Marcel remarqua immédiatement une jolie girouette qui ornait le sommet du clocher. Elle avait la forme d'un coq bravant fièrement les éléments, debout sur une flèche. Malheureusement, comme personne ne s'en occupait jamais, la pauvre avait fini par rouiller. Ainsi, lorsque le vent soufflait vraiment fort, elle tournait péniblement dans un grincement de fatigue. Le reste du temps, elle demeurait immobile, prisonnière de la rouille et tributaire de bonnes volontés malheureusement trop rares.

Marcel était très soigneux dans son travail. Il écoutait avec attention les conseils de son vieux maître et les appliquait avec soin. C'était un beau et gentil jeune homme, toujours prêt à rendre service, qui faisait la fierté de ses parents. Lorsque le temps le permettait, Roger et lui aimaient à prendre leur déjeuner sur le toit, afin de contempler silencieusement le paysage. Ce jour là, ils ne s’en privèrent pas. Marcel en profita pour admirer la girouette de plus près. Il ne put que constater son état de délabrement. Après son repas, il prit un café avec Roger au bistrot du village et, avant de remonter sur le toit de l’église, glissa une burette d’huile dans sa poche. Il s’en servit pour décoincer la girouette qui, en guise de remerciement, se mit à danser au gré du vent, privée qu’elle était depuis trop longtemps de ce plaisir.

Roger et Marcel se remirent au travail, ce dernier jetant de temps à autre un coup d’œil satisfait à la girouette. Marcel se tourna alors vers son patron :
- Quoi, qu’est-ce que tu dis ?
- Rien.
- Tu ne m’as pas parlé ?
- Non mon garçon.

Etonné, Marcel repris son travail. Il lui avait pourtant bien semblé entendre quelqu’un lui parler, et qui cela aurait-il pu bien être à part Roger ? Il mit cela sur le compte de la fatigue due au voyage et continua de travailler jusqu’à ce qu’il redresse brusquement la tête.

- Ah, cette fois-ci tu m’as parlé !
- Mais non Marcel, tu entends des voix.
- Ah, je vois, c’est encore une de tes blagues…
- Mais non, pas du tout, je ne t’ai pas parlé !

Décontenancé, le jeune homme ne savait quoi penser. Il décida de travailler très silencieusement afin d’entendre, avec le plus de précision possible, d’où venait cette voix, dans l’espoir d’en identifier la source. Au bout de quelques minutes, il dut se rendre à l’évidence, aussi incroyable fut elle : la voix venait de la girouette et Roger ne semblait pas l’entendre.

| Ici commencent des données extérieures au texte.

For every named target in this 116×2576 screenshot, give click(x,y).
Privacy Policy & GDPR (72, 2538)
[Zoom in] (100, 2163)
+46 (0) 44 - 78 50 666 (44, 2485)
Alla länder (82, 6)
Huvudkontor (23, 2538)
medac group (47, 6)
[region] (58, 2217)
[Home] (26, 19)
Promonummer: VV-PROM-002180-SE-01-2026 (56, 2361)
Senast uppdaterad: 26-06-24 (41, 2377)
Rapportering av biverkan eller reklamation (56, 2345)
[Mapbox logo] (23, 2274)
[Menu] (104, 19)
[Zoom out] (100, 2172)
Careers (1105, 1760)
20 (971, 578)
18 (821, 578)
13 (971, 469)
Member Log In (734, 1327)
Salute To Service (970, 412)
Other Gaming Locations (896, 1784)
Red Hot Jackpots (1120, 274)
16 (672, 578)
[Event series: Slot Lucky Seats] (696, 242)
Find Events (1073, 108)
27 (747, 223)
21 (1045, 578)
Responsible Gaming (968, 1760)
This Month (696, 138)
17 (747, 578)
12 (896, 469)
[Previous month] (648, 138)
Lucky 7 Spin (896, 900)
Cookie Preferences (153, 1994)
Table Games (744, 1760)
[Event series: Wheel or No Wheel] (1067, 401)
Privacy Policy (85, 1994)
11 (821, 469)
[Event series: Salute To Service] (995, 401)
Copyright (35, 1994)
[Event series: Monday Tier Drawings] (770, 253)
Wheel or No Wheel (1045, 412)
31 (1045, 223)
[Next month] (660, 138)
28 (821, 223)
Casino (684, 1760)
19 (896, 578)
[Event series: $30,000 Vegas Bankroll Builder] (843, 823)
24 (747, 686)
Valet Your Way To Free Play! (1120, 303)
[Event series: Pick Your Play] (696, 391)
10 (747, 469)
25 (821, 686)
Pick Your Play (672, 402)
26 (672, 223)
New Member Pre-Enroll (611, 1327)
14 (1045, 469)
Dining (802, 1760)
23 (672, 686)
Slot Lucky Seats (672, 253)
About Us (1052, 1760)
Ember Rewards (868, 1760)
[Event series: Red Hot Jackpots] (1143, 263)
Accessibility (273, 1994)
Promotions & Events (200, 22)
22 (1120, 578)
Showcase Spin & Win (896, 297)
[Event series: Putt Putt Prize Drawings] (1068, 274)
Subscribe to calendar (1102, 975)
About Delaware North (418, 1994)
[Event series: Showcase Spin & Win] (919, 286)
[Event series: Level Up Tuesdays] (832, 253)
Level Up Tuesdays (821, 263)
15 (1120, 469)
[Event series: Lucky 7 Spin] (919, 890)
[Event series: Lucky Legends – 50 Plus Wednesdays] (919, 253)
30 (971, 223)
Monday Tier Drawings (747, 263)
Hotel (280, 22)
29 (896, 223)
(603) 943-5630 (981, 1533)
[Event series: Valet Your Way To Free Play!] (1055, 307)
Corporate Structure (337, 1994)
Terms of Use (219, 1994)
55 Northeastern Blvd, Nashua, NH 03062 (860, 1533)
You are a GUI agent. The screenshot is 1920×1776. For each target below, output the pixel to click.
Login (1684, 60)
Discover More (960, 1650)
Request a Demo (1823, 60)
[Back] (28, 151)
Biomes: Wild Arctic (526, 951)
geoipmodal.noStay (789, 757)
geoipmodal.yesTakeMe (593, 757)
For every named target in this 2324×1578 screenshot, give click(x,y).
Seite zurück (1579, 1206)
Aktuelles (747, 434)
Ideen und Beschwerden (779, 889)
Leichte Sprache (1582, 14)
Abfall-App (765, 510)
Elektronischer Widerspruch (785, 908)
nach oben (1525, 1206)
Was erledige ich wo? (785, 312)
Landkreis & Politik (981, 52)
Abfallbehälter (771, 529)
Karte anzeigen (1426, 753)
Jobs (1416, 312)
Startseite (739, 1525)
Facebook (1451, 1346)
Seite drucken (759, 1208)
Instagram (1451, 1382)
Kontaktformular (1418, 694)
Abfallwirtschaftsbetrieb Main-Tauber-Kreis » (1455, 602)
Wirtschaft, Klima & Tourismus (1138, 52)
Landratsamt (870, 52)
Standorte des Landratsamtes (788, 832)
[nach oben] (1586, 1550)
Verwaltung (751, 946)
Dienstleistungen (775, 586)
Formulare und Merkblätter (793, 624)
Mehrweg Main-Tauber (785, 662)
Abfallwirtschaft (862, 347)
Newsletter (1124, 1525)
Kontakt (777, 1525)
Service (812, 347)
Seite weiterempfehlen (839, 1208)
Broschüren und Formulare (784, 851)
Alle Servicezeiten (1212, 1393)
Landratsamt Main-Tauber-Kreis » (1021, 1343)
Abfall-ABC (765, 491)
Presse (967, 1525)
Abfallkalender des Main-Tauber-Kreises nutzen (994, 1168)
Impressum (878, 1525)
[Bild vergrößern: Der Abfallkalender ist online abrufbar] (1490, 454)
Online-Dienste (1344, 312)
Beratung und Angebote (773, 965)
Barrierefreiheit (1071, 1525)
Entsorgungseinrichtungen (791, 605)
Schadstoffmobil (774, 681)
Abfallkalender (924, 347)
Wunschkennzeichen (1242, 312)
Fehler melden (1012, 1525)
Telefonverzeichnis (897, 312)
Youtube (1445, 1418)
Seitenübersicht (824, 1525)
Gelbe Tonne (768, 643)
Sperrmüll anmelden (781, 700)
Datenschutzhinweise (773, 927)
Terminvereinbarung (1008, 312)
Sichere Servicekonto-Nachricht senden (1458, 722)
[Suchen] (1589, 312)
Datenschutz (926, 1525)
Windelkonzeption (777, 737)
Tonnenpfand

En fin de journée, il resta seul sur le toit pour éclaircir ce mystère. Rapidement, il constata que, pour converser avec la girouette, il lui suffisait de penser.
- Je suis heureuse de t’avoir rencontré car, sur ce clocher, personne ne me rend jamais visite.
- Tu dois te sentir bien seule…
- Non, pas tant que cela.
- Comment fais-tu ? Moi je crois que je ne pourrais pas.
- Comme je suis placée entre le Bon Dieu et les gens qui le prient dans l’église, j’entends toutes leurs paroles monter vers le ciel. Ainsi, je ne m’ennuie pas trop.
- Cela doit être bizarre d’entendre ce qu’il y a au fond du cœur des gens. N’as-tu pas quelquefois envie de les aider ?
- Ce n’est pas l’envie qui manque, mais les moyens. Je ne suis qu’une pauvre girouette coincée sur le cocher. Je ne peux rien faire alors que, souvent, ce serait assez facile d’aider ces gens.
- Je ne voudrais pas avoir l’air indiscret, mais, si tu me répétais ce qu’il y a dans leurs prières, je pourrais peut-être faire quelque chose.
- Quelle bonne idée !

La première prière entendue par Marcel fut celle d’un homme au désespoir. Sa femme était malade et le médecin s’avouant désarmé, il implorait l’intervention divine. Cet émouvant appel au secours, laissa Marcel désemparé. La seconde prière fut celle d’une petite fille. Elle s’était disputée avec sa meilleure amie et ne savait que faire pour regagner son amitié. Lorsque la petite sortit de l’église, Marcel l’observa attentivement. Les jours suivants, il découvrit qui était cette amie perdue et alla lui parler. Grâce à cela, la paix revint entre les deux fillettes.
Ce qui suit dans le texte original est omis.